For Ridge and Kilmer-Purcell, teaming with HSN connects them even further with their “neighbor.”
“HSN allows us to make the product, we come and talk directly to a neighbor and then they come directly to us and it’s the most direct amazing, rewarding relationship,” says Kilmer-Purcell.
As the largest employer of Sharon Springs, they staff over 100 people, over 80 percent of which are female, and they never plan on moving their headquarters elsewhere. “We keep the post office open with the amount of mail order we do,” says Kilmer-Purcell. “We are such in an economically challenged rural area and for everyone to be able to survive and to thrive, we have to work together.”
And that community mindset is exactly what Kilmer-Purcell says is the key to their success. “Our company motto is work hard, never quit, and help your neighbor. We really say as long as we do those three things we can grow as big as we can grow because it just keeps helping everybody. We have to stick to those three ethos.”

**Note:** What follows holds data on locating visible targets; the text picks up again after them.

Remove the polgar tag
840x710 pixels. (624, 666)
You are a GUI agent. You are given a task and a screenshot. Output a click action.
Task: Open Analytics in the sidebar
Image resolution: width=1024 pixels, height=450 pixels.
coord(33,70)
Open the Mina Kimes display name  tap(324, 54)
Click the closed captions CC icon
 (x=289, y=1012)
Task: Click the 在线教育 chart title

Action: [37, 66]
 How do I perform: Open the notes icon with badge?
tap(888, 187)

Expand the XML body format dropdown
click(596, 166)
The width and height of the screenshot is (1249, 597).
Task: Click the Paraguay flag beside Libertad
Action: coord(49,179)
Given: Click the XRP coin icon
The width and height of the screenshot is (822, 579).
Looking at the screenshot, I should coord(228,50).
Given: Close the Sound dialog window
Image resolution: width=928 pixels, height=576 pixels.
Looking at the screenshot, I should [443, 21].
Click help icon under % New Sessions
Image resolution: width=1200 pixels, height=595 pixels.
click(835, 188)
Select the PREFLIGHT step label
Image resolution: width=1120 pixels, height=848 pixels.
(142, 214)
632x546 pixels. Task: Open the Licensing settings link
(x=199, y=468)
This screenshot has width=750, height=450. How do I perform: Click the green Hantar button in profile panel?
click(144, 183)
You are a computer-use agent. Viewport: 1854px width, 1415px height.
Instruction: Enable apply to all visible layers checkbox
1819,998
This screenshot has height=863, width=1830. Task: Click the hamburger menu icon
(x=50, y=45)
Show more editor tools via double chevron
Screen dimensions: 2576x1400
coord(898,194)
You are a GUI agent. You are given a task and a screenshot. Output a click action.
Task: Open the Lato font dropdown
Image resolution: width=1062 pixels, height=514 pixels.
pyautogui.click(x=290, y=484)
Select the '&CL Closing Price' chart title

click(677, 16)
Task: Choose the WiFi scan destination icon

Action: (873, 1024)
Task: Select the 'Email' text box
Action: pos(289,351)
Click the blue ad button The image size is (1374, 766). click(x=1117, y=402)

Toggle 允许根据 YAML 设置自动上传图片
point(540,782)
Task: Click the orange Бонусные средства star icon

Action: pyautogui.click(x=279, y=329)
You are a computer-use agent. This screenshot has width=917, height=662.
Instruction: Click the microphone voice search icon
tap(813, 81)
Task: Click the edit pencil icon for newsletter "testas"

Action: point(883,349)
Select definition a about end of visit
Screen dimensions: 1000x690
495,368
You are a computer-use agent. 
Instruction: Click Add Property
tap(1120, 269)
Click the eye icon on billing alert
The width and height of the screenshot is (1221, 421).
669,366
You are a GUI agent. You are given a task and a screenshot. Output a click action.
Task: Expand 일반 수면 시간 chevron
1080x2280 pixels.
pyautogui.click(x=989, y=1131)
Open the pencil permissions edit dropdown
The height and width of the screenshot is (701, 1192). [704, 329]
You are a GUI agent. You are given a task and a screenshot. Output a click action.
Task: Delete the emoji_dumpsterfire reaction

In addition to their beauty products, the Beekman Boys will be back on HSN throughout the year to introduce the HSN “neighbor” to the rest of their “living brand” (they dislike the term lifestyle brand).
On August 20 they will introduce their Happy Place home cleaning line, and later launch their gourmet food line on HSN. “We’re looking to help them be a living brand across our network throughout the rest of the year,” says Robillard.
The Fabulous Beekman Boys are doing some pretty “fabulous” things.